A successful internet circuit from host-to-host usually involves many components: from an application in one host, to an application in the desired target host. This tutorial covers troubleshooting connectivity between apps, and their hosts, whether over IPv4, IPv6, or an IPv6 tunnel over IPv4.
Applications are usually chained to the network stack and capabilities of the host, therefore troubleshooting communications requires troubleshooting through the layers of the ISO OSI stack: through the host network communications layers, through the network interface card, then along the network path, through gateways, routers, and switches, until it meets the target host.
It involves a working electrical circuit, correct host protocol information, correctly supplied information from local hosts, and verification that the local host’s network stack works. Proxies can make troubleshooting more complex because you must use application-specific techniques, so this is not covered in detail.
The differences between troubleshooting IPv4 versus IPv6 stacks is simpler now than it used to be. Major operating systems treat them equally, often as parallel stacks. Troubleshooting IPv4 and/or IPv6 involves testing parallel stacks using parallel and common tools.
Modern operating systems come with a handful of useful basic commands for the network communications software stack. Windows, macOS, and Linux already have common Unix-like network troubleshooting commands built-in, and other cross-platform testing tools are available to download.
Troubleshooting Stack Configuration
To start, you need to ensure you have power. Verify your electrical connection to the first router/switch/gateway leading to the rest of your network or internet.
Wired Ethernet connections are generally on the back of the host and router/switch/gateway. Working cable connections are indicated by illuminated LEDs on the Ethernet jacks. For gigabit speeds, both LEDs on the cable jack should be lit, while a single lit LED indicates a 100mbp/s connection. The jack on the connected router/switch must also be lit. If the LEDs are not lit, you have no connection and the circuit is broken. This results from bad cables, bad jacks, wrong or incorrectly wired cables, and electrically dead jacks or routers.
Where a WiFi connection is used, examine the local host to verify the status of the cable or WiFi connection. The connection must be alive and working according to the host desiring connection. Working WiFi supplicant verification is made either in the host in question, or through the WiFi router administration software.
Once the electrical circuit and/or WiFi connections are verified, the host software stack becomes the second step in the troubleshooting procedure.
Network Software Stack
Next, check host protocol adherence. The basic IPv4 and IPv6 addressing scheme must match the needs of the next downstream device (router/gateway/switch/hub). At minimum, there must be a routable address, a correct network mask, and a gateway address (next hop of a router/gateway/switch that can forward packets). Most network stacks require a reachable DNS IP address or a DNS Fully Qualified Domain Name (FQDN) whose IPv4 and/or IPv6 address can be reached from the host.
The boot process requires one of three types of suppliers of compliant address information. The first is a user/administrator-supplied static address that is permanent for the host (for fixed installations).
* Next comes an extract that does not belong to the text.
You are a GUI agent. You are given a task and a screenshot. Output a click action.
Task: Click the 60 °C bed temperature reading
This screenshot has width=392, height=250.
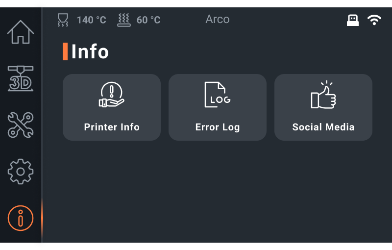[148, 20]

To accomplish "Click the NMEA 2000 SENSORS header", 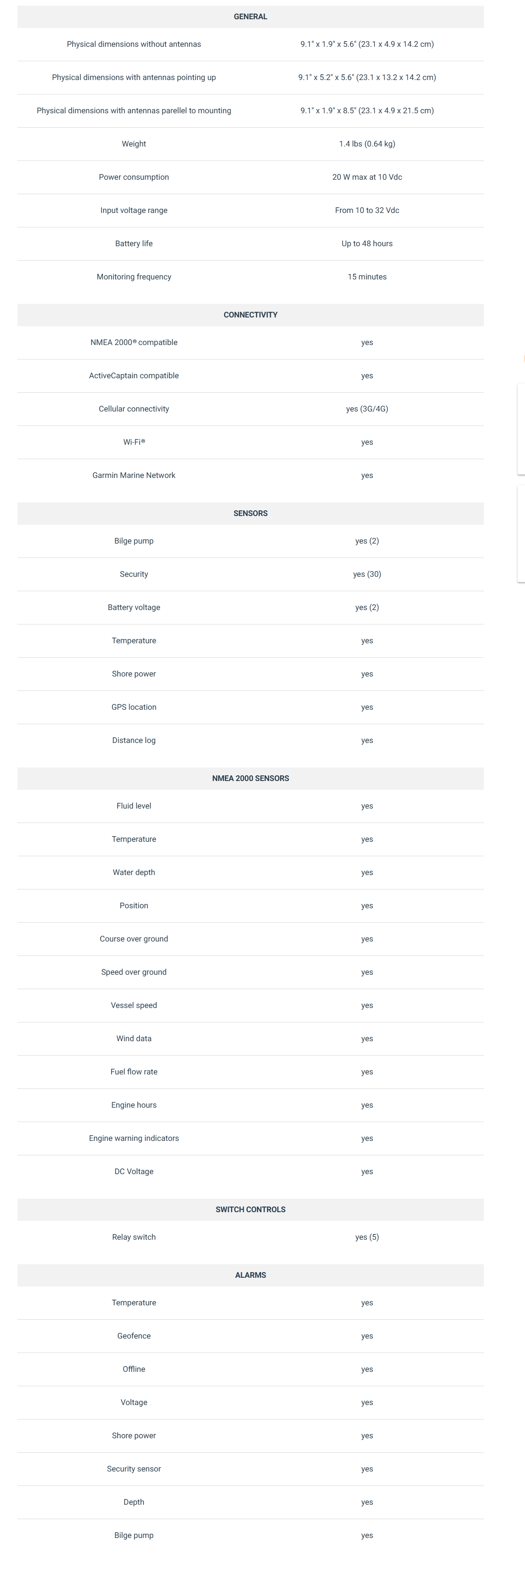I will click(250, 778).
The second supplier can be through proxy software, such as Mobile Device Management (MDM) like Microsoft’s Intune or IBM’s Maas360, or other proxy software that automates control of the host IP address. The third and most common supplier of addresses comes from the Dynamic Host Configuration Protocol (DHCP).
DHCP clients are configured to receive their IPv4/IPv6-compliant address through the DHCP protocol from a downstream host. If the DHCP address server is offline, a usable address for the host network stack is not available until the working DHCP server is re-contacted by the DHCP client.
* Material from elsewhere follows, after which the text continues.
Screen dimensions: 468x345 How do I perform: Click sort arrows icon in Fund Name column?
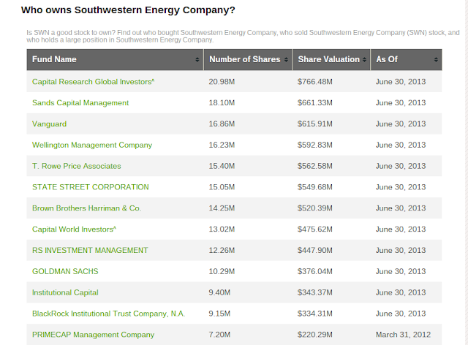(x=197, y=60)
The DHCP address must be delivered within an IPv4/IPv6 range that permits the host address to be routed through the next gateway/switch/router to other downstream gateways, then on to the Internet (or the target host if on a local or private network). Many hosts substitute an IPv4 address if they fail to procure a DHCP address in the
169.XXX.XXX.XXX range, which is a point-to-point protocol for machine-to-machine connections not involving gateways.
A DHCP server may also consult a RADIUS server for information, but become unusable if the RADIUS server cannot be found. DHCP and RADIUS servers can be combined in the same device, and serve as combined proxy authentication (RADIUS) and supplicant provider (DHCP) when confirming network addresses and credentials.
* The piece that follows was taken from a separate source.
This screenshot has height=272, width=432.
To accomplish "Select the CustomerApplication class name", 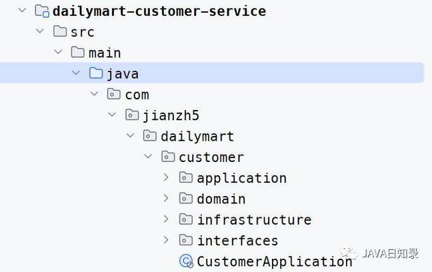I will 275,261.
If a Linode host requests a DHCP address, it receives an IPv4 and IPv6 address from a pool depending on where the host node is located. If a network host receives DHCP host addresses in the
169.XXX.XXX.XXX range, this indicates that the DHCP server did not supply an address correctly, and communications to the needed DHCP must be tested.
When an IPv4/IPv6-compliant address is delivered to a requesting host, this address is not considered static. Most DHCP addresses are automatically renewed every 90 days, so dependencies on that IP address by applications are at risk when the address is renewed. If a host has been unavailable with a leased address and is re-introduced to the network, the DHCP server delivers the next available list in its pool, which may be different from previous address.
DHCP servers test an address before leasing it to a DHCP client. However, users on the same local network may have been assigned a static address within the DHCP range. This causes a conflict because each address must be unique. Duplicate IP addresses cause each host with the same address to receive errors. To fix this, flush the Address Resolution Protocol (ARP) cache on each host assigned a duplicate address, as well as the cache on the DHCP server.
DHCP servers delivered information can overwrite default settings, and overwrite settings of a default/preferred DNS server. Errors ensue if the default/preferred DNS server contains unique information needed by the requesting host (itself supplied with the wrong DNS server). Users have the ability to name a DNS server in a home environment that may conflict, or not be able to resolve within a local network. Administrative procedures must ensure that local organizational DNS servers take priority, or be listed as the first nameserver/DNS host.
Host Network Stacks
Even when the electrical circuit is verified, and the host has an IPv4/IPv6 client address, gateway/router/switch address, and DNS, other trouble may exist in the local host network software stack. Numerous shims can be placed in the stack that perform different steps, such as a VPN, authentication, proxies, unique or settings-specific protocols, and other services that impact network use.
The host network stack is the currently defined and configured list of settings required to make the host a member of a network. These settings include:
- Valid network address within the range that can be routed by the next downstream device with a correct network mask, which enables the downstream device to correctly address it.
- Media Access Control (MAC) address that is unique for that subnet.
- Gateway address for the downstream device to be a target of packets for routing.
- DNS address, either user/administrator-controlled or delivered from the DHCP protocol, if not defined locally.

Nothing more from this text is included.